US anti-missile systems will be placed in Poland despite world powers reaching an agreement on Iran’s nuclear program, John A. Heffern, US Deputy Secretary of State for Europe and Eurasia, said.
“The deal with Tehran doesn’t include missiles, therefore the threat remains,” Heffern told PolishRzeczpospolita newspaper Tuesday, adding that he was speaking about Iranian rockets without nuclear warheads.
According to the US diplomat, the construction of AMD components in the village of Redzikowo near the northern Polish town of Slupsk starts next year – as scheduled – and will be completed in 2018.

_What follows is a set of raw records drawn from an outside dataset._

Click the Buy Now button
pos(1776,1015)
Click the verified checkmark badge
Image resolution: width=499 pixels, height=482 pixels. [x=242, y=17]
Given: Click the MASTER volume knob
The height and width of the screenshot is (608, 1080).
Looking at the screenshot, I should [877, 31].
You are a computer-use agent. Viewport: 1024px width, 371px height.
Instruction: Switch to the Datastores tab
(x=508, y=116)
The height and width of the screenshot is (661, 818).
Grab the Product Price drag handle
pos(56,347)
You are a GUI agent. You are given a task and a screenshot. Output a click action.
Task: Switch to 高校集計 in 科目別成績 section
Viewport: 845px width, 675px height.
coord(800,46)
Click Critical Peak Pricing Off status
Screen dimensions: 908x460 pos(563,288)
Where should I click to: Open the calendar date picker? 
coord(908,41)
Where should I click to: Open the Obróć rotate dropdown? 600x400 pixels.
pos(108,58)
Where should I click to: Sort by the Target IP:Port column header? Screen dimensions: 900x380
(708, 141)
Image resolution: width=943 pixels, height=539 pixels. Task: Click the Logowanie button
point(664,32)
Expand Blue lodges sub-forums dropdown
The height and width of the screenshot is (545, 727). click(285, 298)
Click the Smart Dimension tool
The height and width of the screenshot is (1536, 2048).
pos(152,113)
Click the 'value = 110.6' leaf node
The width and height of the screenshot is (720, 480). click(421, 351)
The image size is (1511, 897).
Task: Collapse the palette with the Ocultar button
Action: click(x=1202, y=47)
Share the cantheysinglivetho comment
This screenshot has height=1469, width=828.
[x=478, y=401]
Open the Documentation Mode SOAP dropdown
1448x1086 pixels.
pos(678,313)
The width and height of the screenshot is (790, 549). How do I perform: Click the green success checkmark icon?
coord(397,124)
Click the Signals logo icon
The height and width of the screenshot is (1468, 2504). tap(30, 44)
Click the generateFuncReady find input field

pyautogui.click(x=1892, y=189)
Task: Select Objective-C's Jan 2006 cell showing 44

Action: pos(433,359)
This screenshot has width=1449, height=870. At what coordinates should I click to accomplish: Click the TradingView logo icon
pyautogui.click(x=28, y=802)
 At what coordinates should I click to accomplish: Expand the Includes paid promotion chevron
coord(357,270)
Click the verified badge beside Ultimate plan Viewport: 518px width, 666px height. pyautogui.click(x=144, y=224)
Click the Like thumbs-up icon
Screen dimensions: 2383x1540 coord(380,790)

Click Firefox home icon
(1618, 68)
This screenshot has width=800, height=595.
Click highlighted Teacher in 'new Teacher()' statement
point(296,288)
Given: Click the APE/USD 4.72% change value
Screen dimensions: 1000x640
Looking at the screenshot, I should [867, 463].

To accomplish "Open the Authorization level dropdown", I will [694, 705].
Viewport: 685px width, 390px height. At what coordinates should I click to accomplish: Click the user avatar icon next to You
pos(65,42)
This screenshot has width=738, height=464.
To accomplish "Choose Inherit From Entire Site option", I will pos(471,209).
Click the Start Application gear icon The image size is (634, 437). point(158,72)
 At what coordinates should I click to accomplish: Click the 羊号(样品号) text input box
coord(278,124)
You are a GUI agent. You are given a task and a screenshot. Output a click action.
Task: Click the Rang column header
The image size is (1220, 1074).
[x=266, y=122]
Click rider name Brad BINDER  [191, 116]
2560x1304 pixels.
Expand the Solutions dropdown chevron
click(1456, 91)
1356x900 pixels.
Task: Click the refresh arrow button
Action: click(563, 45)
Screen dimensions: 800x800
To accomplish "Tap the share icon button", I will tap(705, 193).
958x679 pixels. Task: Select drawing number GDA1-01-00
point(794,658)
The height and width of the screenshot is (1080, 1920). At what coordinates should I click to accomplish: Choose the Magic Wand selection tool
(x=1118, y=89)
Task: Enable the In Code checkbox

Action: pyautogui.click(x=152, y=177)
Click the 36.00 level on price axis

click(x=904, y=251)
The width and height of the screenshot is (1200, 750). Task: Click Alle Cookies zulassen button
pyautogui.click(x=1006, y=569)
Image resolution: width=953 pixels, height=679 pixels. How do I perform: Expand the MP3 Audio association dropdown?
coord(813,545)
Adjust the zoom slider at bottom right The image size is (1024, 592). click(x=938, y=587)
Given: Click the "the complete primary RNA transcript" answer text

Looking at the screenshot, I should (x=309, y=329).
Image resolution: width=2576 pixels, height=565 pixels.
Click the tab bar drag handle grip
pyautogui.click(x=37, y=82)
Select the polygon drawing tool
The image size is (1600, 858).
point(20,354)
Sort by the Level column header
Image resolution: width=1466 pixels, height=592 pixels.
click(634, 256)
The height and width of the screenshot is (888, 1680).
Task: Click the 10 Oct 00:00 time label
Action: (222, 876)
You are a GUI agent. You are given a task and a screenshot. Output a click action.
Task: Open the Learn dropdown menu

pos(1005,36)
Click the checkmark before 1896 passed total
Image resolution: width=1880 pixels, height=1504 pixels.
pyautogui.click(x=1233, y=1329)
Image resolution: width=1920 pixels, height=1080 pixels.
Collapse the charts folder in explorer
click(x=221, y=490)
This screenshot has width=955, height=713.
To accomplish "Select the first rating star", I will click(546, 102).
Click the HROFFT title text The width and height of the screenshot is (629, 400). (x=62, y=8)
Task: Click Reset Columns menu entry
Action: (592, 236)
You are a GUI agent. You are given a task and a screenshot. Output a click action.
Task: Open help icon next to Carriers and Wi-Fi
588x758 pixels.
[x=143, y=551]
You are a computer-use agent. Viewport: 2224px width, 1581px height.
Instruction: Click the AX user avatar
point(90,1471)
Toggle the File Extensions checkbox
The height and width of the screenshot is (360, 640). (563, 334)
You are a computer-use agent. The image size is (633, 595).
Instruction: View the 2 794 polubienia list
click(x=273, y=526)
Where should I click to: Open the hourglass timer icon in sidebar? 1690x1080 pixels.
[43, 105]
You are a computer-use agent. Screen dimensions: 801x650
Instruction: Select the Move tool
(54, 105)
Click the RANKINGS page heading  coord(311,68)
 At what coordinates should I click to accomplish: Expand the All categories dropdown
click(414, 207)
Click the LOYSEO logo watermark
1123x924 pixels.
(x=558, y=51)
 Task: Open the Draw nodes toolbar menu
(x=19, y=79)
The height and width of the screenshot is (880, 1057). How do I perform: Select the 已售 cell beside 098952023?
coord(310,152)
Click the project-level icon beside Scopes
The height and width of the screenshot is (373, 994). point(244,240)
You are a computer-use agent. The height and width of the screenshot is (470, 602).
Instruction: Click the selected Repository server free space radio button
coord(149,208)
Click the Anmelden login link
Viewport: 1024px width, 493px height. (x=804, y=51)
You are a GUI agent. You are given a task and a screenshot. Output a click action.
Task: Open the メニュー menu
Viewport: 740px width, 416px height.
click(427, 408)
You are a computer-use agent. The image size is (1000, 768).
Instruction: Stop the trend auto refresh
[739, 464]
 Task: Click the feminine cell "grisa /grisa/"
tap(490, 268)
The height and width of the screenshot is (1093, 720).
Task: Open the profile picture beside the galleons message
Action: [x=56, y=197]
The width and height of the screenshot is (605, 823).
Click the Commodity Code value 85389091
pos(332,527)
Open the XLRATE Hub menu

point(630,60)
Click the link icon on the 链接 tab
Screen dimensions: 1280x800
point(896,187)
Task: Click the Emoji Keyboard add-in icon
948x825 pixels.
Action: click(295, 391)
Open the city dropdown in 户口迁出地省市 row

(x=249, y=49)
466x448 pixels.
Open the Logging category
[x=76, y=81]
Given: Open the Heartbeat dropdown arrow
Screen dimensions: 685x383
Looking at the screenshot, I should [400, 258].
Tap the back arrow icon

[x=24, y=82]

Washington’s plans to install anti-missile systems in Eastern Europe have been one of the biggest stumbling blocks in US-Russia relations.
Moscow refused to believe American explanations that the shield is needed to counter a possible attack from nuclear-capable Iran, considering it a threat to Russia’s national security.
After Tehran agreed to curb its controversial nuclear program in exchange of easing of international sanction, Russia’s foreign minister, Sergey Lavrov, said that Washington’s AMD plans had no justification anymore.
“We all probably remember that in April 2009 in Prague [US] President [Barack] Obama said that if the Iran nuclear program issue is sorted out, then the task of creating the European segment of the missile defense system would disappear,” Lavrov stated at a press conference in Vienna.
In his interview with Rzeczpospolita, Heffern also said that NATO isn’t going set up permanent bases in Poland.